(Stored data)

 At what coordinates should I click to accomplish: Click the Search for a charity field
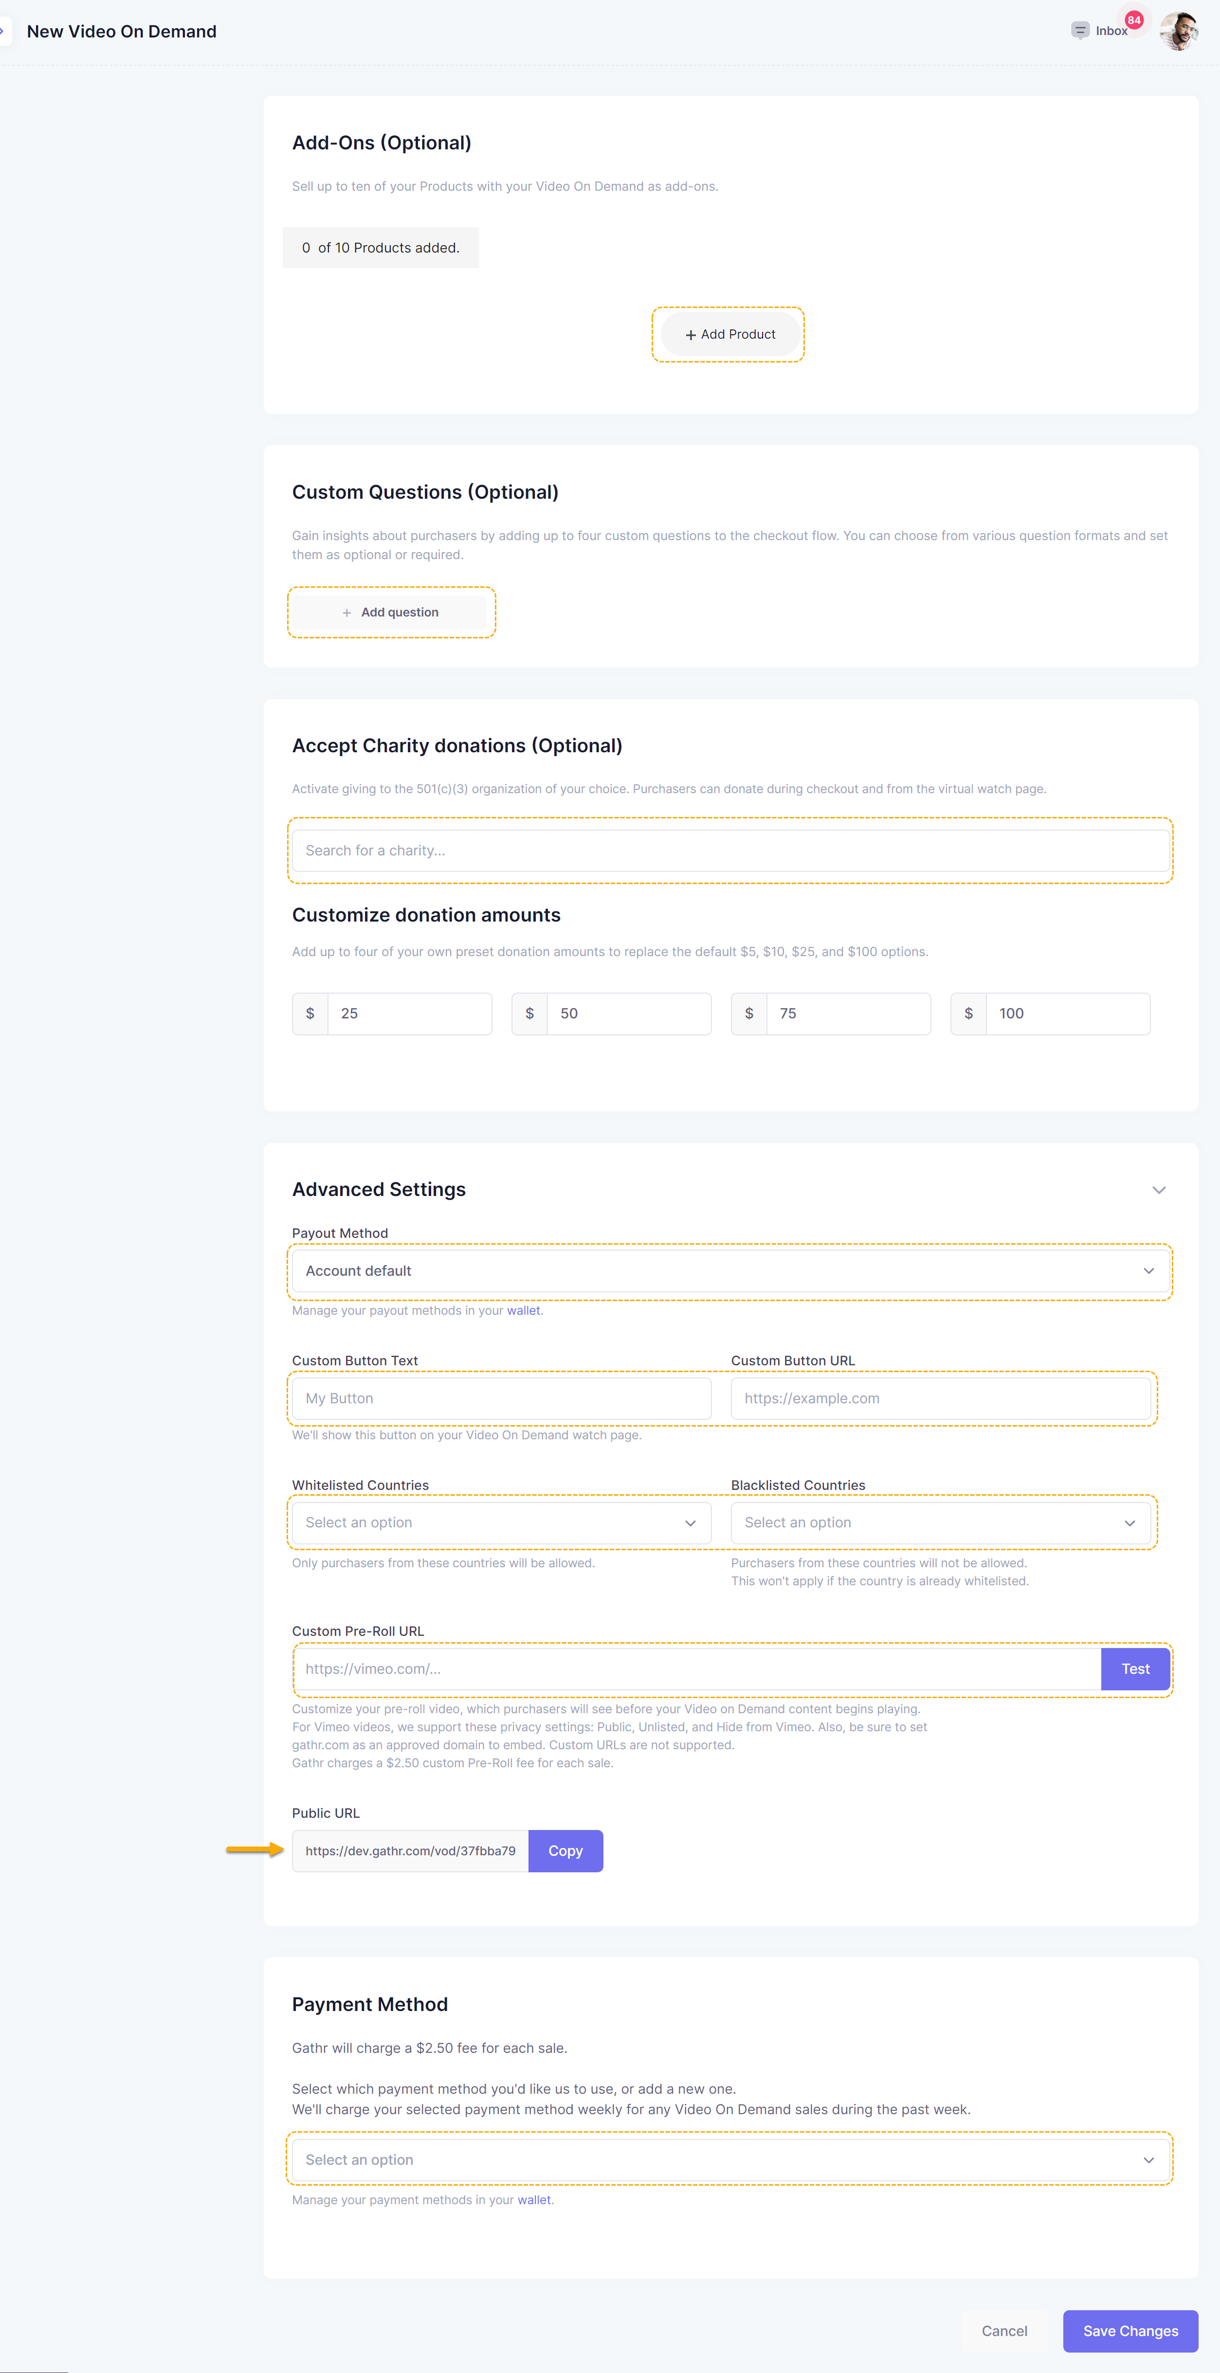coord(730,850)
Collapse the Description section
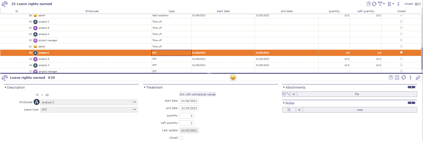 tap(5, 87)
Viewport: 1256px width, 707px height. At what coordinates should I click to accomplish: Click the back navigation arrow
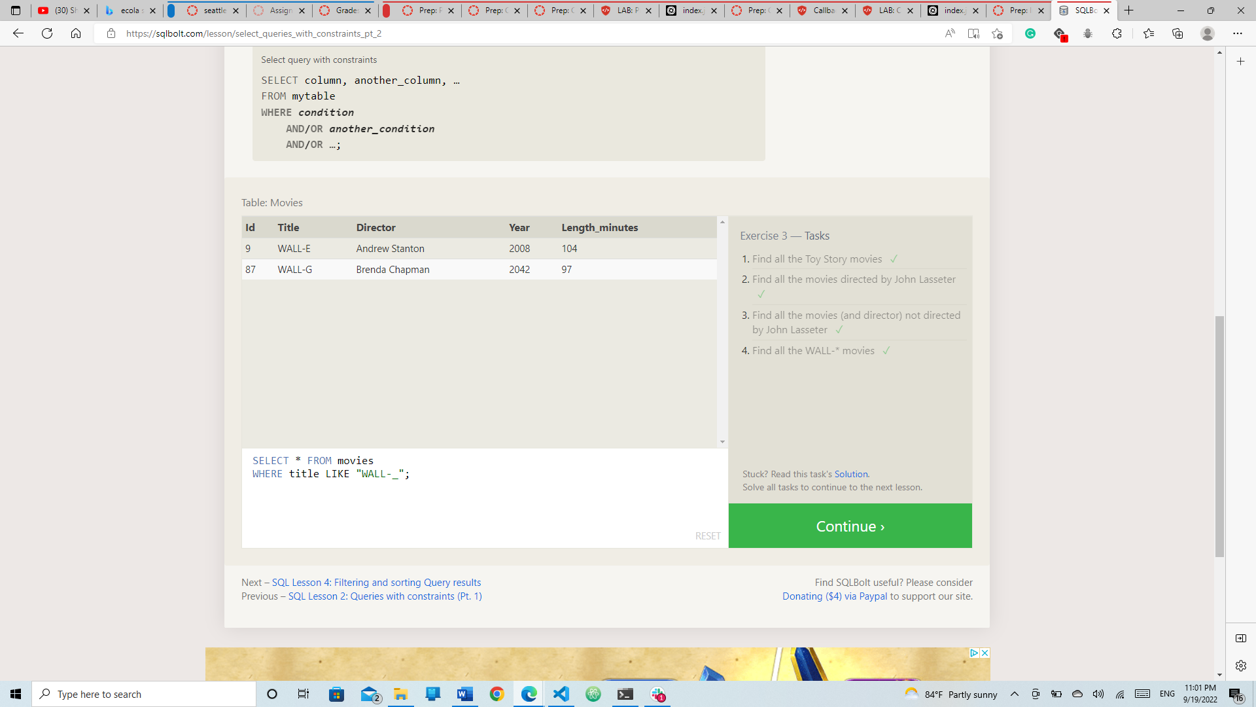18,33
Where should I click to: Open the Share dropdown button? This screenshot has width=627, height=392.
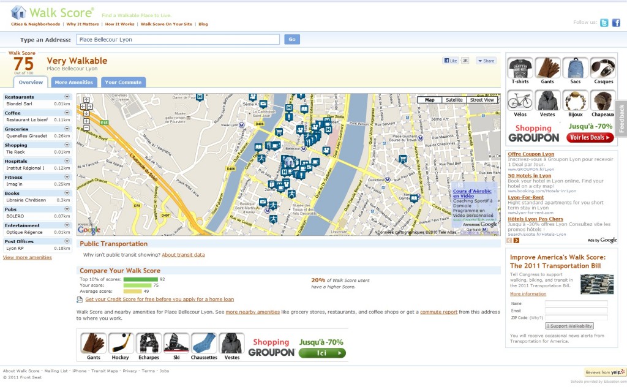pyautogui.click(x=486, y=61)
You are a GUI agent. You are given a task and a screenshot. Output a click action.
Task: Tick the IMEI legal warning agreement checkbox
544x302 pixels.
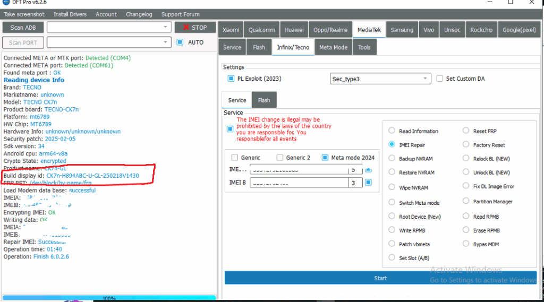230,129
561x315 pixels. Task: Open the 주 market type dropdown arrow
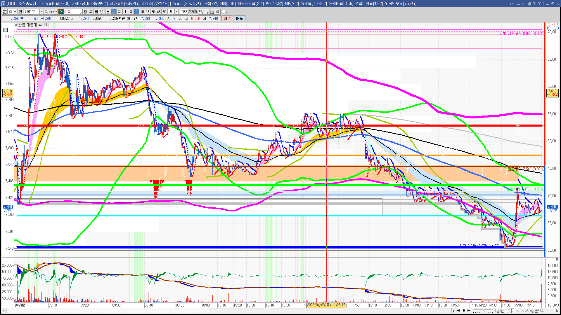[x=15, y=12]
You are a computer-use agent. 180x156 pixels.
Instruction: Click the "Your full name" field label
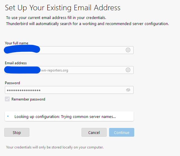point(17,43)
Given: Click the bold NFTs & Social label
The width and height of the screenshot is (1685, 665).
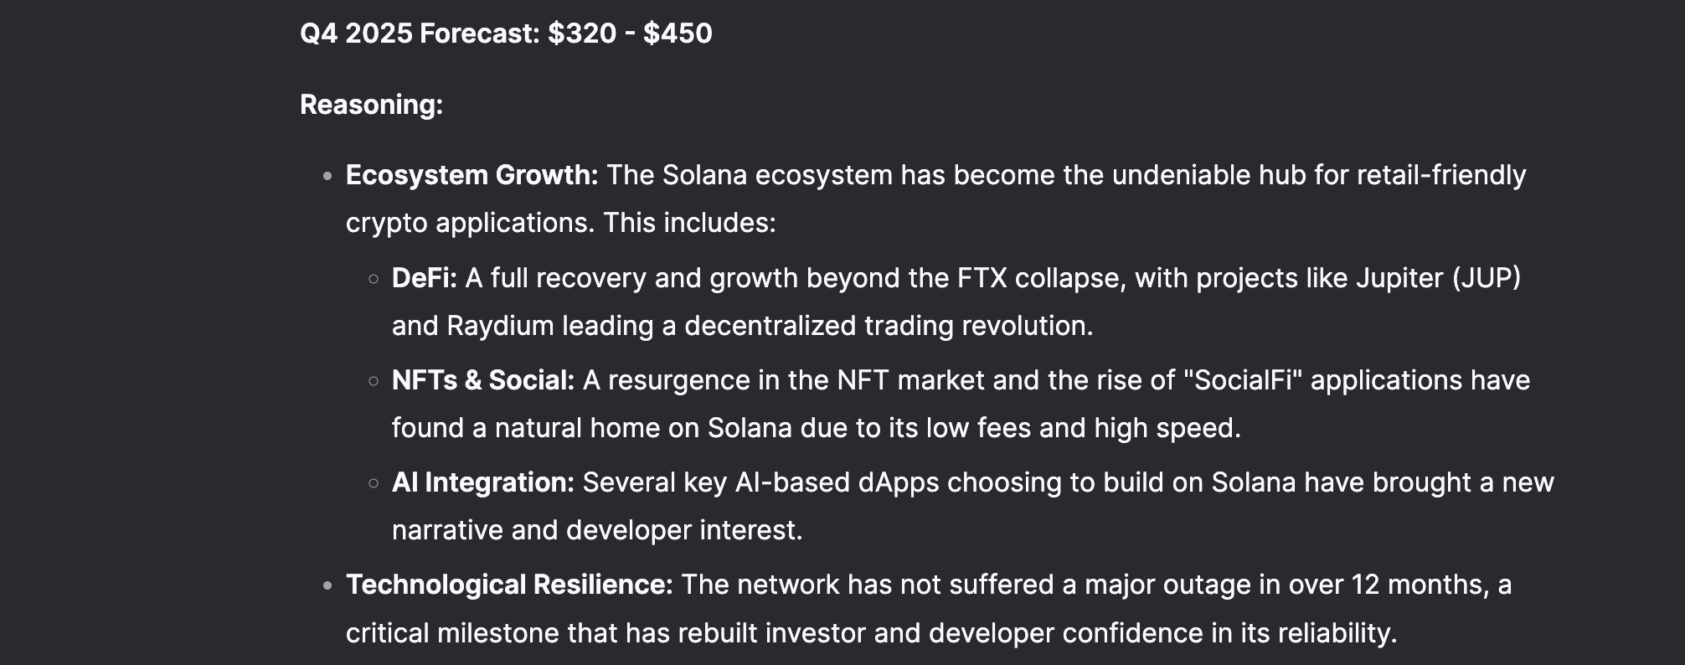Looking at the screenshot, I should point(483,380).
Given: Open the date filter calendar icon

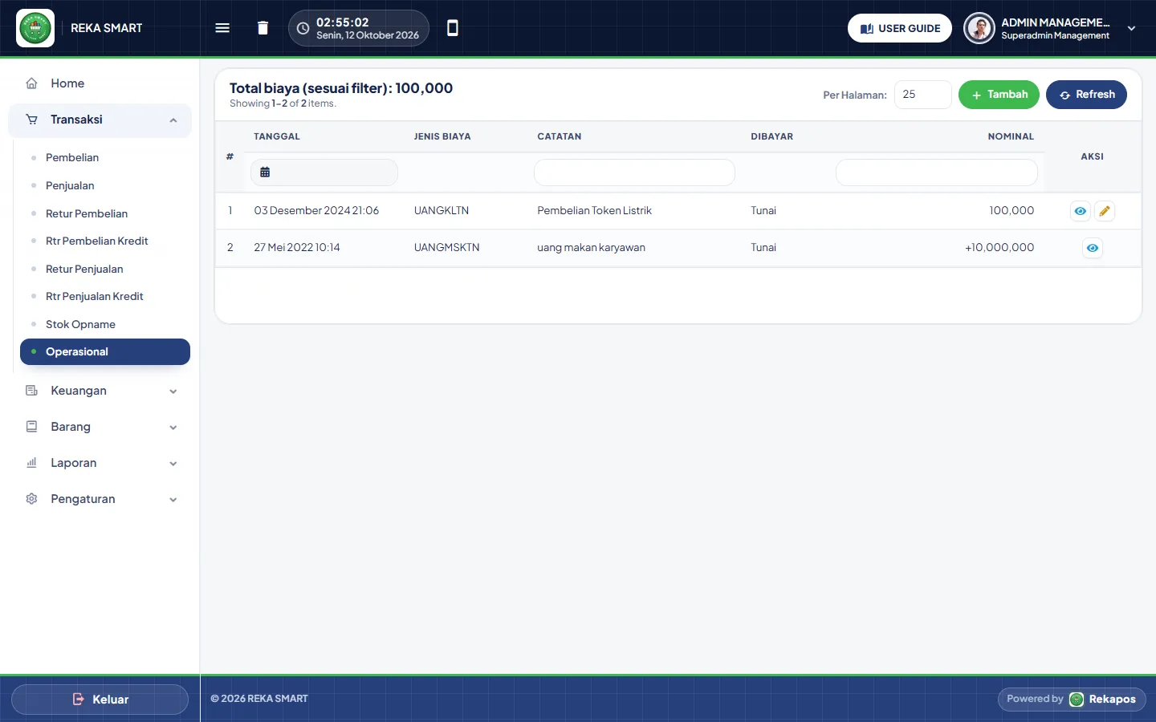Looking at the screenshot, I should 265,172.
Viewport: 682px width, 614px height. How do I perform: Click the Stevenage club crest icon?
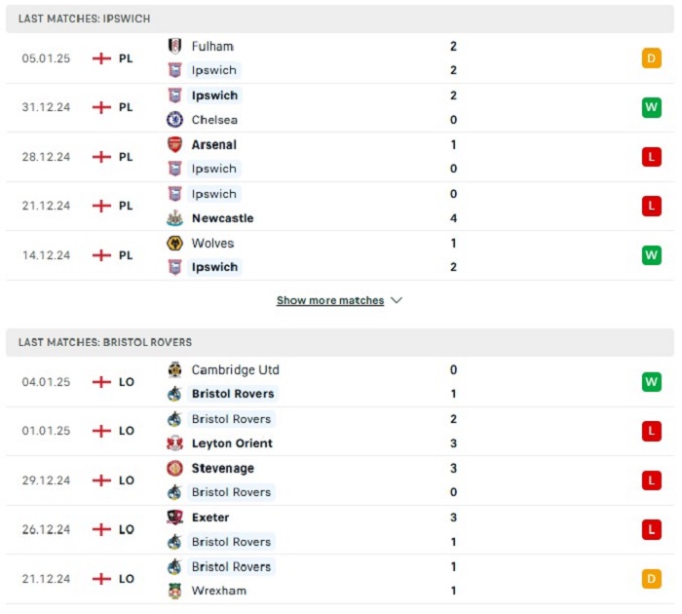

(Stated exercise)
Write out every line of the data above exactly as it appears, leaving out the pictures.

(Result)
 At what coordinates should I click to accomplish: Click the Search for a charity field
coord(730,850)
Collapse the Description section
 tap(5, 87)
Viewport: 1256px width, 707px height. At what coordinates should I click to accomplish: Click the back navigation arrow
18,33
Where should I click to: Open the Share dropdown button? This screenshot has width=627, height=392.
pyautogui.click(x=486, y=61)
You are a GUI agent. You are given a task and a screenshot. Output a click action.
Task: Tick the IMEI legal warning agreement checkbox
544x302 pixels.
230,129
561x315 pixels. Task: Open the 주 market type dropdown arrow
[x=15, y=12]
You are a computer-use agent. 180x156 pixels.
Instruction: Click the "Your full name" field label
point(17,43)
Given: Click the bold NFTs & Social label
The width and height of the screenshot is (1685, 665).
Looking at the screenshot, I should point(483,380).
Given: Open the date filter calendar icon

Looking at the screenshot, I should 265,172.
Viewport: 682px width, 614px height. How do I perform: Click the Stevenage club crest icon?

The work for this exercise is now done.